Whoever first coined the phrase, “It’s nothing big, it’s everything small,” was ahead of the times.
I think about that every time I pause over AI, A1 and Al.
Depending on whether you read that sentence in serif type (letters with slabs on the end of strokes) or sans serif type (no slabs), you may or may not have read it correctly.
The first one is the abbreviation for artificial intelligence, the second one is a steak sauce and the last one is the first name of men with last names of Sharpton, Pacino and Unser Jr.
If you missed all of those, you’re batting 0.
Or are you batting O?
Wait. Are we talking scores or blood type?
Which reminds me: “What did 0 say to 8?”
“That’s a nice belt you have.”
Every time I ask Google a question, the answer that appears is routinely authored by AI. Apparently, some guy named Al now has all the answers.

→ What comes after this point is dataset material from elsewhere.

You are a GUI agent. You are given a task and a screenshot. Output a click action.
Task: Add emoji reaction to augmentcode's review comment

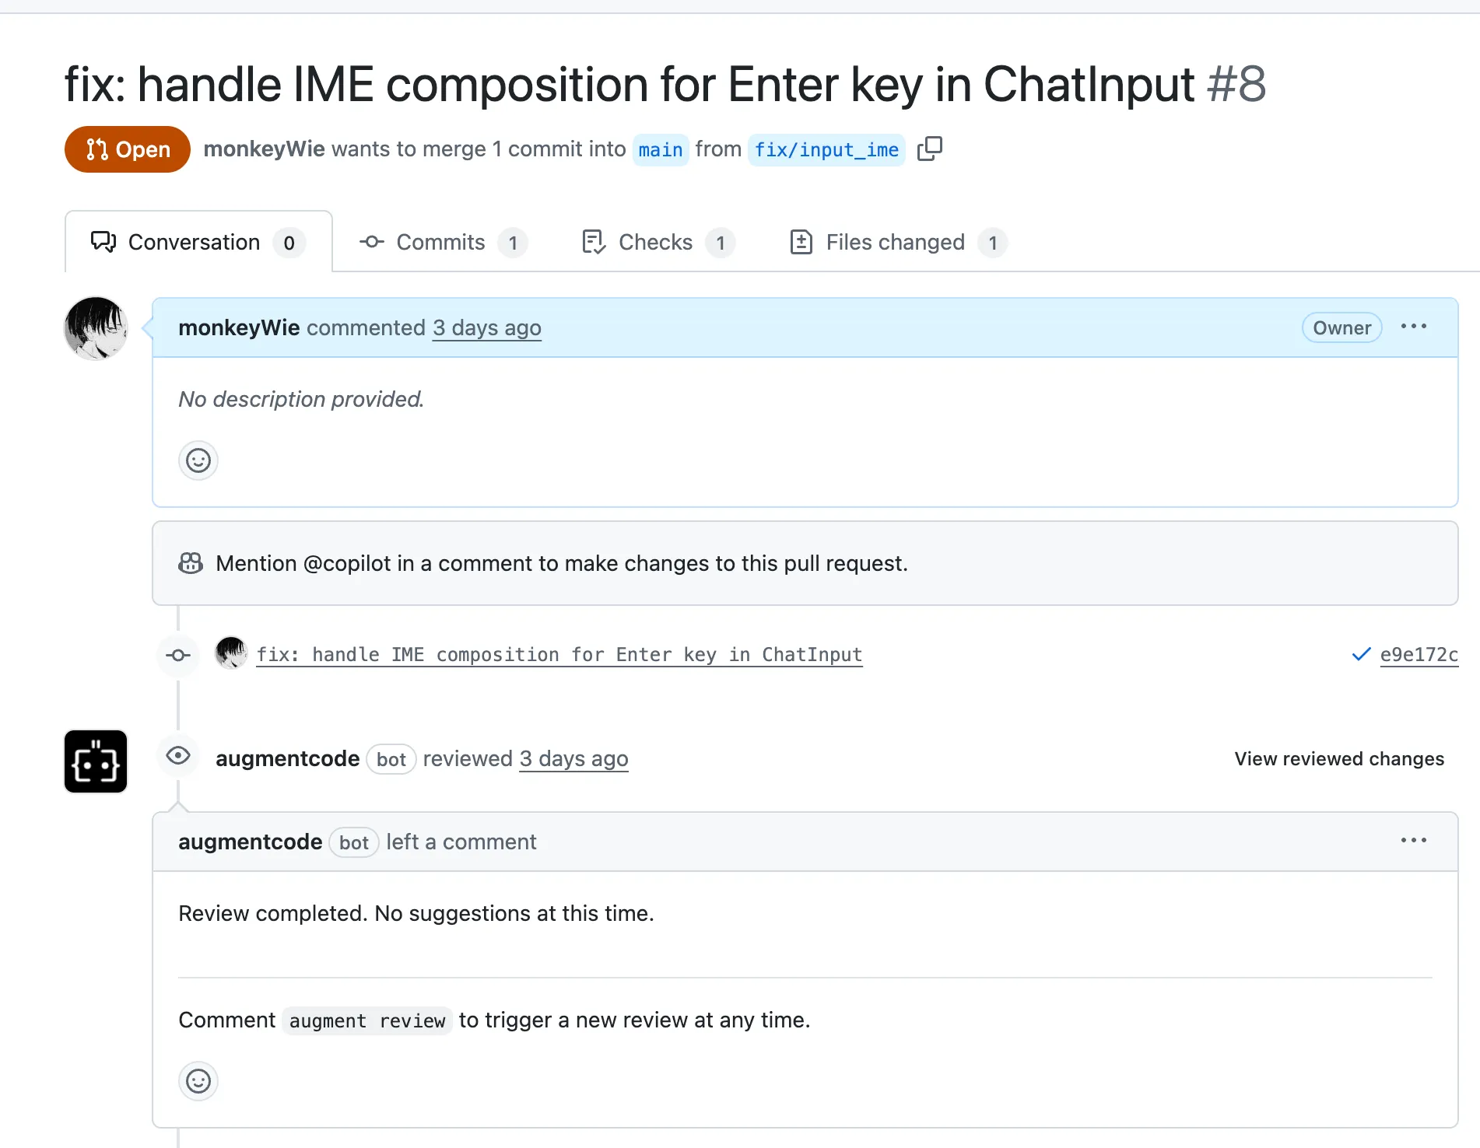pyautogui.click(x=198, y=1080)
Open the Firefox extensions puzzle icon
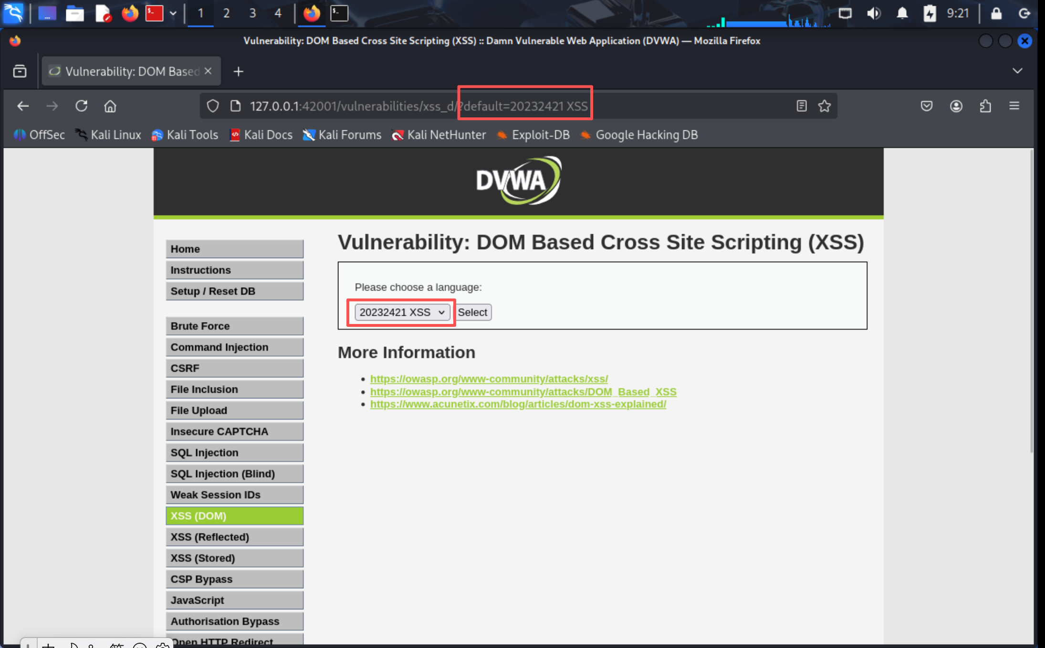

If I forget a password and have to check my secret hiding place where I wrote them in my sloppy, illegible longhand, I make multiple attempts guessing if the straight lines are letter ls, number 1s or capital Is, and if the circles are letters or numbers. After multiple failed attempts I am blocked from my account.
I accept this as punishment for poor penmanship.
We recently had to get a new license plate for our car. I was hoping we might get a plate with a 0 and an O in it, to keep things interesting.
We did not.
Now I regret not springing for a vanity plate: 00OO0O.
It’s probably already taken. By someone named Al.
Arizona does not use the letters I, O, Q and U due to potential confusion. Michigan does not use the letter O for the same reason. Florida does not make license plates with the letter O but uses the number 0.
Massachusetts is still in the game swinging, using both letters and numbers. They make the letter O oval and the number zero as a rectangle with rounded corners.
Or is it the other way around?
Living in a state where I and Al and everybody else have vehicles with license plates with capital Os and zeroes, I sometimes wonder about emergencies.
“Hello, 9-1-1? I’d like to report road rage. The license number was —- . Oh, never mind. It was a black car.”